- Born: 1984 (age 41–42) Kampong Cham Province, Cambodia
- Culinary career
- Cooking style: New Cambodian cuisine, New Mekong Cuisine
- Current restaurant(s) Palate Angkor, Hot Stone Café (2014), Mahob (2014), Lava (2014) and Lum Orng (2019);

= Seng Sothea =

Cambodian chef and restaurateur

Seng Sothea (សេង សុធា; born in 1984 in Kampong Cham Province, Cambodia) is a Cambodian chef and restaurateur. Owner of Palate Angkor, Hot Stone Café, Mahob, Lava and Lum Orng restaurants.

== Biography ==
Seng Sothea was born in Kampong Cham Province in a family of poor rice farmers. At the age of 10, he started helping his family in the kitchen with cooking and food preservation. In 1999 they moved to Siem Reap where Sothea started working as a waiter at the age of 15. A year later he got a job at the Sofitel Angkor Phokeethra as a kitchen hand and few years later started working at Le Méridien Angkor as chef de partie.

After being recommended by a friend to the hotel's head chef, Sothea went to Dubai to work for the Grand Hyatt. Afterwards, Sothea also worked for Andiamo, Indochine, and Manhattan Grill. In 2008 he returned to Cambodia and started working as an executive chef at Nest, then as an executive chef and F&B manager in Plantation Hotel in Phnom Penh and finally Metro and Hakkasan restaurants.

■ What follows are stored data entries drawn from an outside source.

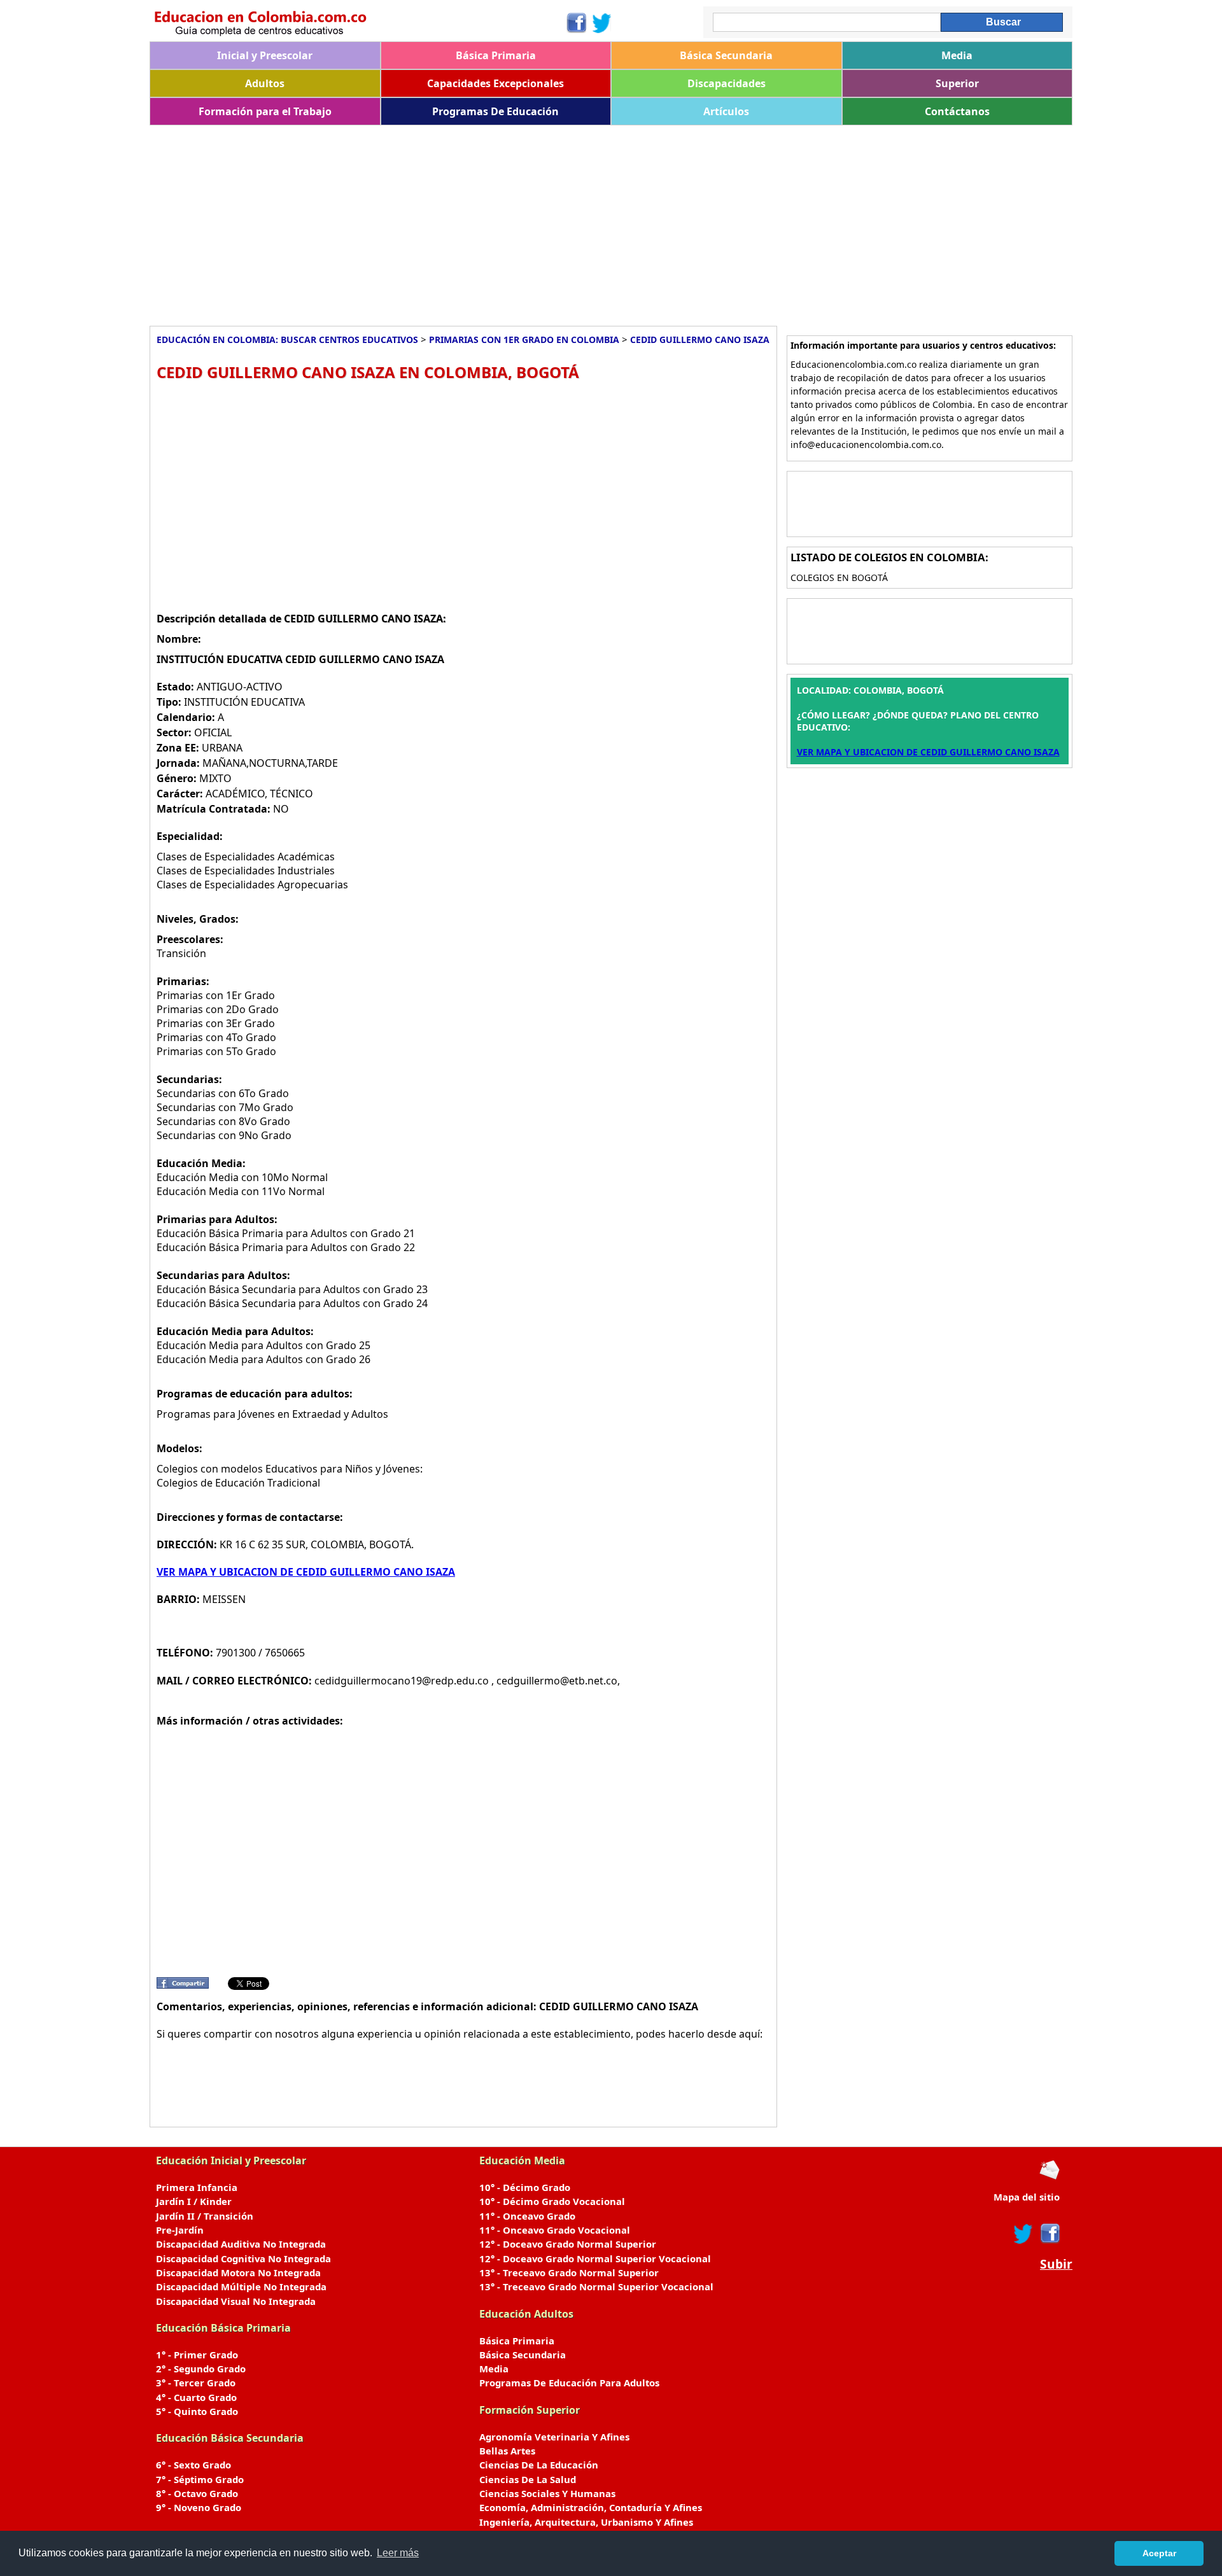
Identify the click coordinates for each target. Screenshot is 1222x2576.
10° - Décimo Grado (524, 2187)
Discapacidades (726, 83)
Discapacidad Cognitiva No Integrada (243, 2258)
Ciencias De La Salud (527, 2479)
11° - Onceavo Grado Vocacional (554, 2229)
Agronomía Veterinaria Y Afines (554, 2436)
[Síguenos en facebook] (1049, 2233)
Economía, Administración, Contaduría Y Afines (590, 2507)
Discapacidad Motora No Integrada (238, 2272)
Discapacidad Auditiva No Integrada (241, 2243)
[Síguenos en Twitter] (602, 23)
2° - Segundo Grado (201, 2368)
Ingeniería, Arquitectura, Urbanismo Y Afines (586, 2522)
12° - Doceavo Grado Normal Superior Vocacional (595, 2258)
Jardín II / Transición (204, 2215)
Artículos (726, 111)
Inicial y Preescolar (265, 55)
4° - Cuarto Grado (196, 2397)
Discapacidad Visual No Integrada (236, 2301)
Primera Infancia (196, 2187)
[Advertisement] (531, 221)
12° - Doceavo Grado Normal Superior (567, 2243)
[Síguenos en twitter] (1023, 2233)
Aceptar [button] (1159, 2553)
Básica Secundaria (726, 55)
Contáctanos (957, 111)
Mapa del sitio (1027, 2196)
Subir (1056, 2264)
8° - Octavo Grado (197, 2493)
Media (957, 55)
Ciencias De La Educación (538, 2464)
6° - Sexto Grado (193, 2464)
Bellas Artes (507, 2450)
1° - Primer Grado (197, 2354)
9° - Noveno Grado (198, 2507)
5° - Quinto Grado (197, 2411)
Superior (957, 83)
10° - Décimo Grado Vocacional (552, 2201)
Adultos (264, 83)
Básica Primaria (496, 55)
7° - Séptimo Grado (200, 2479)
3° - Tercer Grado (195, 2382)
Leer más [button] (398, 2552)
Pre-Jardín (180, 2229)
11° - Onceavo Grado (527, 2215)
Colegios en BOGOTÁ (839, 577)
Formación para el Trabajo (265, 111)
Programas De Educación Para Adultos (569, 2382)
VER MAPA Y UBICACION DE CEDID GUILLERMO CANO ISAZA (306, 1572)
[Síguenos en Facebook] (575, 23)
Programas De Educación (495, 111)
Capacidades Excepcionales (495, 83)
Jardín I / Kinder (194, 2201)
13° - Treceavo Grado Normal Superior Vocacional (596, 2286)
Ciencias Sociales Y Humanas (547, 2493)
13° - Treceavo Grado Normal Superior (569, 2272)
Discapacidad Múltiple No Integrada (241, 2286)
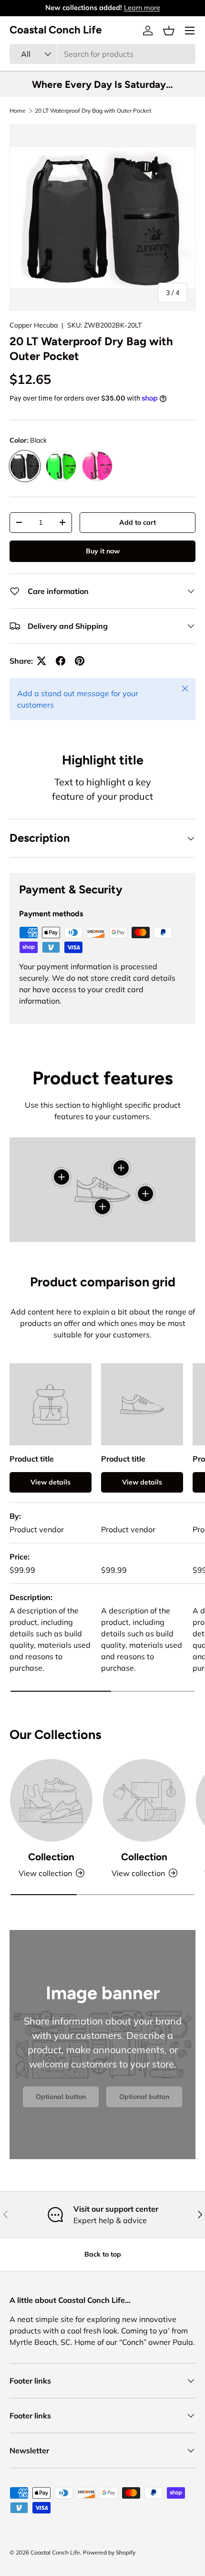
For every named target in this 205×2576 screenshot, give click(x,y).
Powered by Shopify (109, 2552)
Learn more (142, 7)
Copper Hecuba (34, 325)
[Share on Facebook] (60, 660)
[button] (168, 30)
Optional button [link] (61, 2096)
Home (18, 111)
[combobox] (102, 54)
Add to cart (137, 522)
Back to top (102, 2254)
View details (51, 1482)
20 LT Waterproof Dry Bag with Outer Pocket (93, 111)
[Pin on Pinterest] (79, 660)
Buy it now (103, 551)
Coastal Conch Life (55, 2552)
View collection (45, 1873)
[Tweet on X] (41, 660)
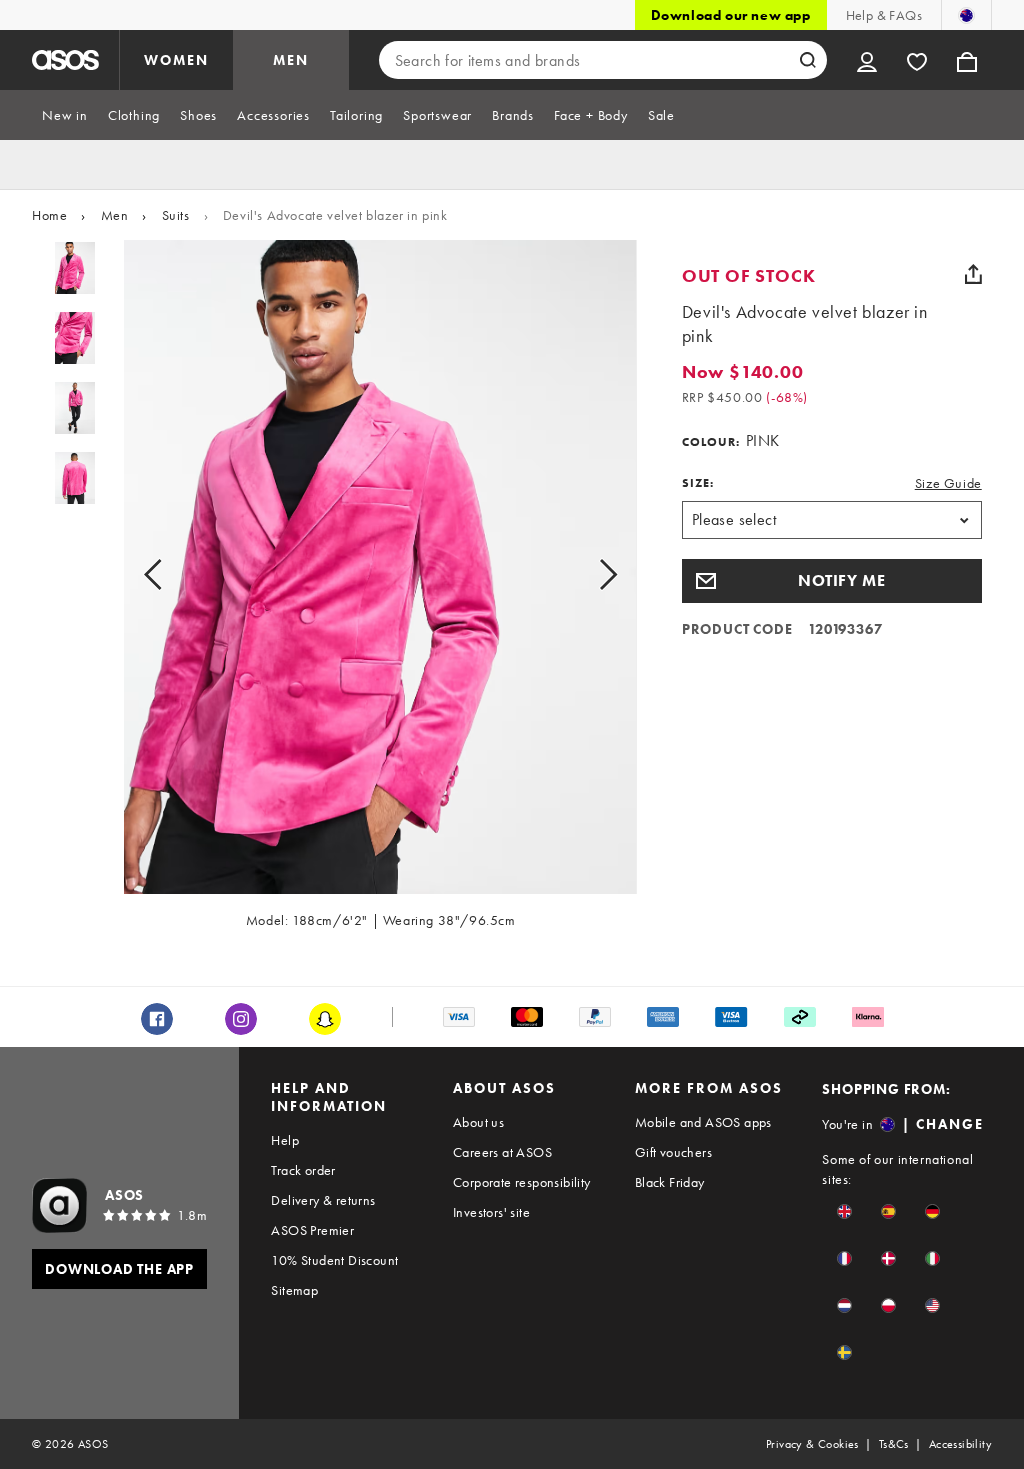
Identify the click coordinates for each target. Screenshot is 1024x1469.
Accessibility (960, 1444)
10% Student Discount (334, 1260)
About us (478, 1122)
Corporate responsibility (522, 1182)
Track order (303, 1170)
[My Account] (867, 60)
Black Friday (670, 1182)
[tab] (65, 115)
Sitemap (294, 1290)
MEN (291, 60)
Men (115, 215)
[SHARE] (974, 274)
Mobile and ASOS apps (703, 1122)
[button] (832, 581)
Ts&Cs (894, 1444)
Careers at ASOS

In January 2014 Sothea opened a barbecue restaurant Hot Stone Cafe in Siem Reap together with his wife Sonita Chou. The same year on July and November he opened his third restaurant Mahob serving Cambodian cuisine and fourth restaurant Lava serving Cambodian, Chinese and other Asian cuisine, as well as fusion cuisine. On 1 June 2019, in outer Siem Reap Sothea opened Lum Orng, Cambodia's first farm-to-table restaurant. In 2021 Lum Orng was one of three restaurants in Cambodia to be included in the Asia's 50 Best Restaurants' "Essence of Asia" list.